March 1, 2012, 11:00 am

MarginaliaI don’t often post to Twitter before I’ve even had my morning coffee, but I did this morning (February 23; see the image below for the post).

What occasioned the comment was an article in the Chronicle that I’d received an email about, noting that Kno is suing Cengage Learning for breach of contract. Nate Hoffelder has some commentary here.

As I understand the case, it boils down to this. Kno is suing because Cengage has pulled their books from Kno’s store. Cengage did this because Kno made it possible for students to annotate their textbooks and easily use those annotations, through a feature called Journal. Cengage claims that this makes derivative works possible, and is thus an infringement of their copyright.

Really

Of course, highlighting, annotating, and even quoting from books of many sorts is nothing new. We’ve written quite a lot about annotating digital texts here at ProfHacker. Really, whether we’re annotating digital or traditional print works, isn’t annotating texts a big part of what we do in academia? And don’t we go even further, and (gasp!) even use our notes—and even direct quotations—in our own work (keeping within the boundaries of fair use, of course)?

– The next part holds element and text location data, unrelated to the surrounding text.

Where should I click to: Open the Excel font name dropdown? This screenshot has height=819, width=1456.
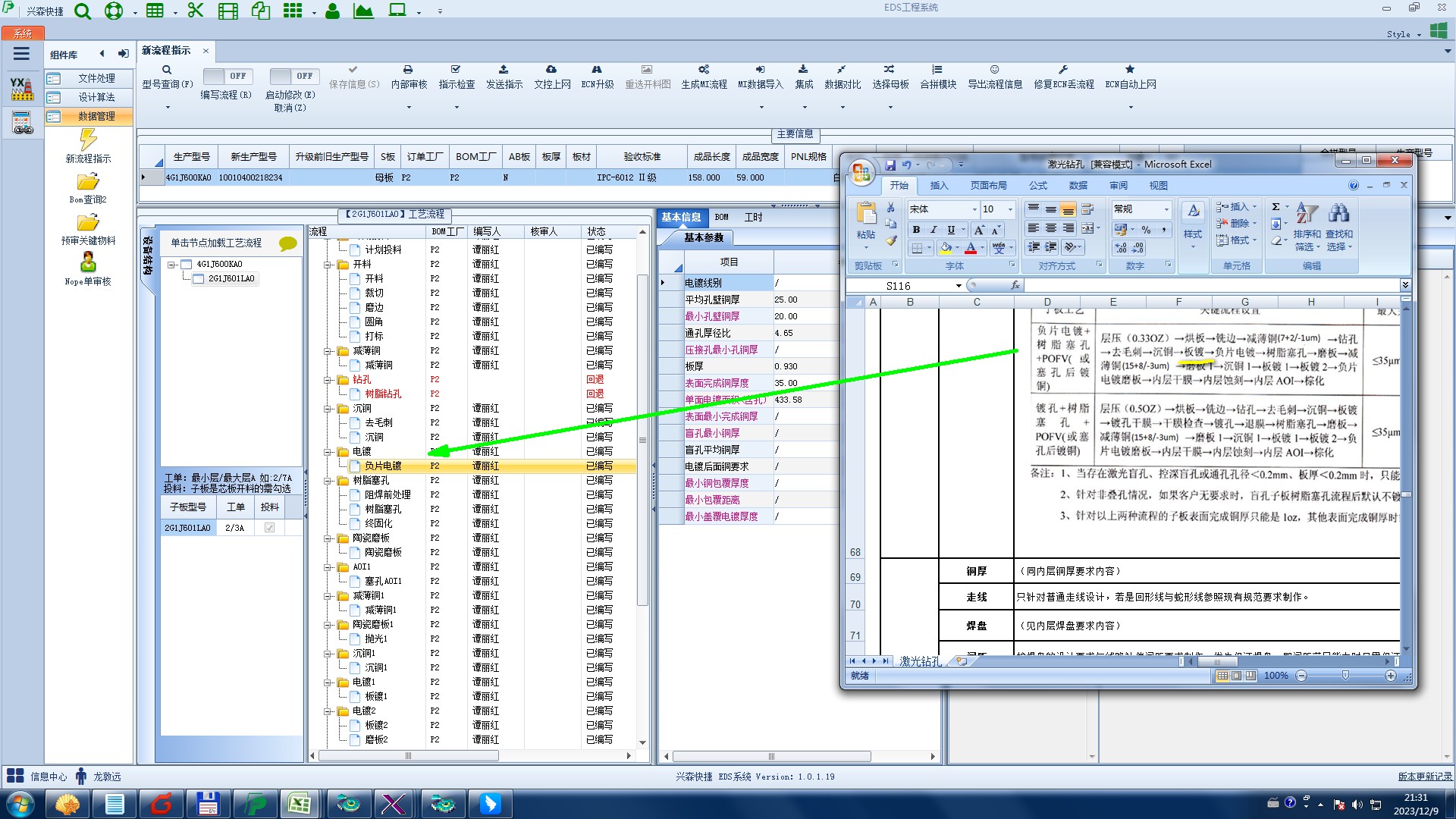[x=974, y=209]
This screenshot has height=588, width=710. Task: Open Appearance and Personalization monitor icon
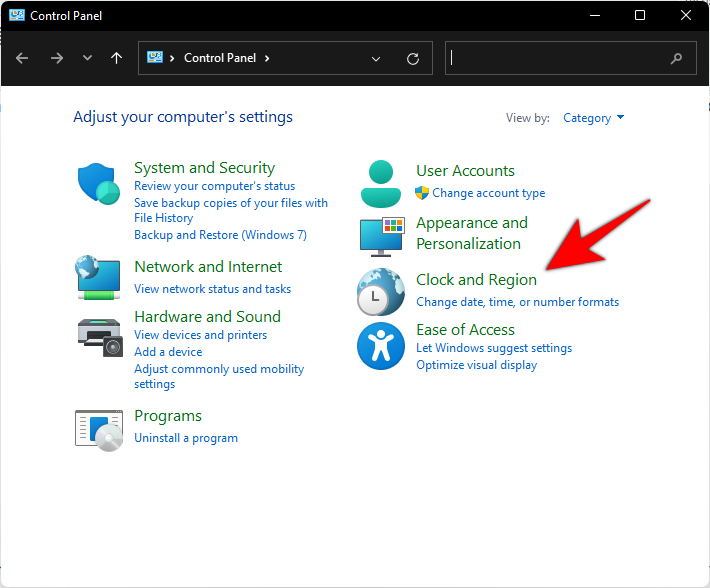380,234
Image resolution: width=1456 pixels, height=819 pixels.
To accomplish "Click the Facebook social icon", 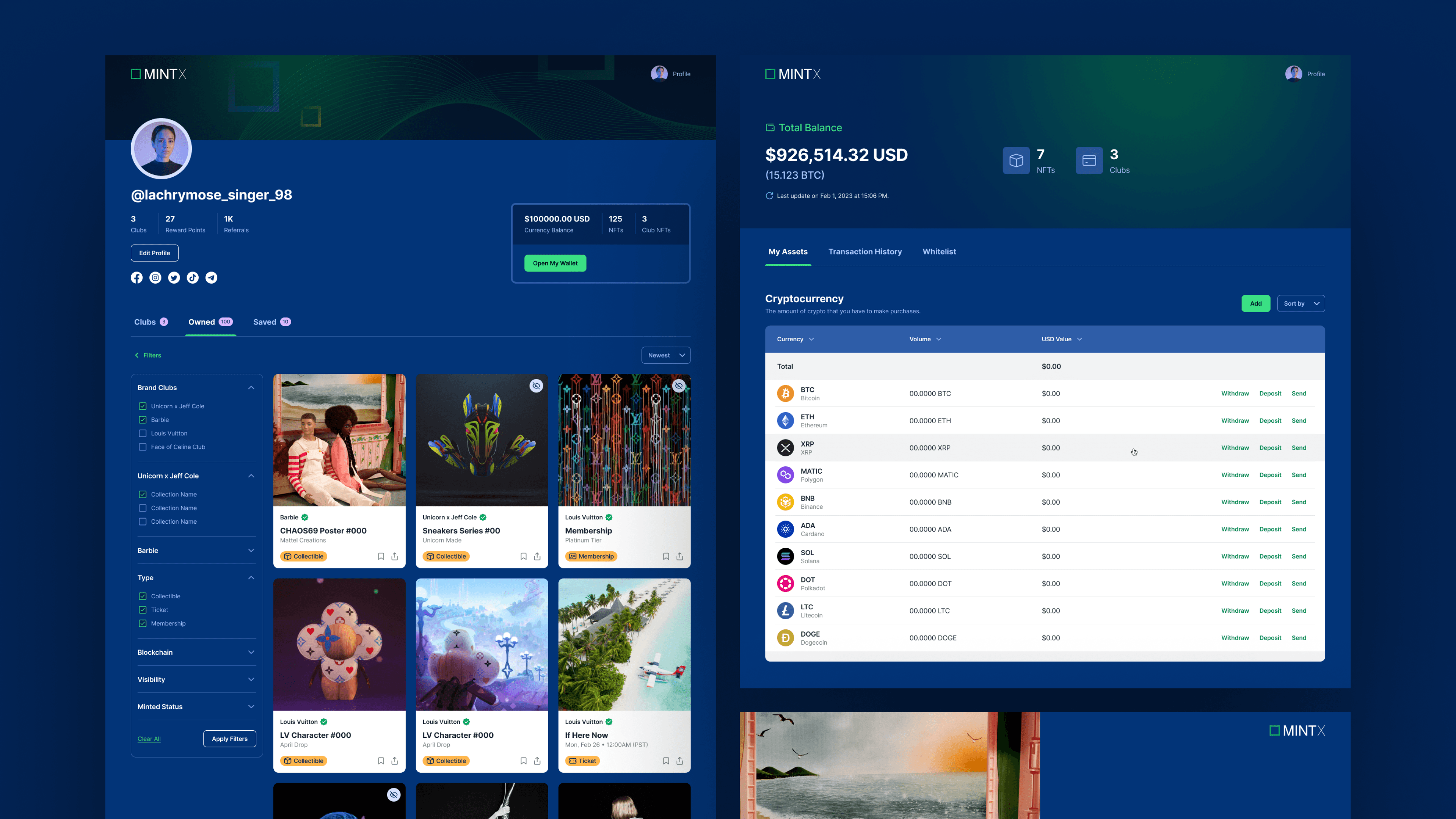I will (x=137, y=278).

If the mere ability to preserve annotations and highlights constitutes copyright infringement, where does that leave the articles, blog posts, books, digital projects, etc. that we produce with them?

If you have any thoughts or insights on this question, please share them in the comments.


[Creative Commons licensed Flickr photo by cobra]

This entry was posted in Profession, Software, Teaching and tagged , . Bookmark the permalink.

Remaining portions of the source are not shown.